Directions for this task:
Determine how many lines in the records below include the word "computer" and output that number alone.

Entries provided:
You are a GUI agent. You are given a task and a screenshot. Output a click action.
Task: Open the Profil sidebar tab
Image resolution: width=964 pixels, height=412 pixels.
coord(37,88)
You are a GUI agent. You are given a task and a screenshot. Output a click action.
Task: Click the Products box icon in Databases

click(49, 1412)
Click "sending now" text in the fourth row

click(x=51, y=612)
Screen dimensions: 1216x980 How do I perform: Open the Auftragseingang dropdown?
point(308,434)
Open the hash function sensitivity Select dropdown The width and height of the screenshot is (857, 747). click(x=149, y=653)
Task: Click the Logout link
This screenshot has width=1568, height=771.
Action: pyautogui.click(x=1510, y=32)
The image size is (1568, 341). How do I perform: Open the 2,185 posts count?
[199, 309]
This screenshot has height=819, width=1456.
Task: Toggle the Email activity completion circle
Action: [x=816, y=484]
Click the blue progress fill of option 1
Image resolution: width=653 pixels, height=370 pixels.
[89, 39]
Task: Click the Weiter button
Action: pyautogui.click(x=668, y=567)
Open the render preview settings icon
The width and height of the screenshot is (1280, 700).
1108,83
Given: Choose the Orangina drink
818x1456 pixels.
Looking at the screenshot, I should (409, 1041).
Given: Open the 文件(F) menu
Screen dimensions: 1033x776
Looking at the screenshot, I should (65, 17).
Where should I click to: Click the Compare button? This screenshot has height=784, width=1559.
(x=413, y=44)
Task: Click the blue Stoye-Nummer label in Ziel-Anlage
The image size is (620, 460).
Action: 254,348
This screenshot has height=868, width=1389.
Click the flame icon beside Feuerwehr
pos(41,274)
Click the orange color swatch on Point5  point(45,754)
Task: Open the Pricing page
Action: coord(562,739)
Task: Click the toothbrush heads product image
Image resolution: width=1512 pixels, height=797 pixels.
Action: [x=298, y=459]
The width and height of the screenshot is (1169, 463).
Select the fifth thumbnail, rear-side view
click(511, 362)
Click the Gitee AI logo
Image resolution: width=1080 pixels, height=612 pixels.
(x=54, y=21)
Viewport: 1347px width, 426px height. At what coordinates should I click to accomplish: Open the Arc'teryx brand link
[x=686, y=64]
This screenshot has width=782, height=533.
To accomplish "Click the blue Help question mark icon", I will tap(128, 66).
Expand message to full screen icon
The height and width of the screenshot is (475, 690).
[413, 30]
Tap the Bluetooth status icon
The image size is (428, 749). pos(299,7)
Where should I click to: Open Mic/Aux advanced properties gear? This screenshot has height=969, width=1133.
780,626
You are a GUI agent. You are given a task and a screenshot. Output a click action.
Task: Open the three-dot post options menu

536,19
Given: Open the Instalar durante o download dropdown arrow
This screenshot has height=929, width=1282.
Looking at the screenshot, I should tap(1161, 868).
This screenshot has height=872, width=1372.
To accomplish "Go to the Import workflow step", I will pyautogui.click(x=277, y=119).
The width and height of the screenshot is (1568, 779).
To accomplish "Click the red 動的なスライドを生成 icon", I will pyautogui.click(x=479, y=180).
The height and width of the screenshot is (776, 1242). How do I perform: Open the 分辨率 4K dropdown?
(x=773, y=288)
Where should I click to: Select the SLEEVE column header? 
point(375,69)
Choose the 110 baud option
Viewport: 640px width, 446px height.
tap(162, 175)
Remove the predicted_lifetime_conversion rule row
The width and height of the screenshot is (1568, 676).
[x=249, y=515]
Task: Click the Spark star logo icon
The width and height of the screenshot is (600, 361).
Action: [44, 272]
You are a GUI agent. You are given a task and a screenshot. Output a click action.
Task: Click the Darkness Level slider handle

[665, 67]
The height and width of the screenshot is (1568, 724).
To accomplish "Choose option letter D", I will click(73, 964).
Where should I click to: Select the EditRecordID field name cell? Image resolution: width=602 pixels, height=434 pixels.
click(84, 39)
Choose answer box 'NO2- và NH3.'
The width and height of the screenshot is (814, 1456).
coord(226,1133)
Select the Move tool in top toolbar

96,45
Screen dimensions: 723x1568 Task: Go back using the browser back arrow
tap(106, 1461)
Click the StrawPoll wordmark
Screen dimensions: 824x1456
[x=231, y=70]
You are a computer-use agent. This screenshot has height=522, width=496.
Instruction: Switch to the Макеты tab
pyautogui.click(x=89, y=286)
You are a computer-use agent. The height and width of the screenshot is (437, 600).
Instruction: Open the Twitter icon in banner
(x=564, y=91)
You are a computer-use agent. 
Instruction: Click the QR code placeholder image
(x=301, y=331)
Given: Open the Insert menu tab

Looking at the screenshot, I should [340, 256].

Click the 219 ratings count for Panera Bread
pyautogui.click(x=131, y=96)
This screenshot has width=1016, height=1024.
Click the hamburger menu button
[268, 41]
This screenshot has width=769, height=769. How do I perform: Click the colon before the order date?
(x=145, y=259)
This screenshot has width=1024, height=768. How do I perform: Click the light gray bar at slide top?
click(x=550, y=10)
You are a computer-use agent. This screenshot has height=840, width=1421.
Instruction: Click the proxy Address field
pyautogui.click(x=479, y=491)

Solution to the exercise:
4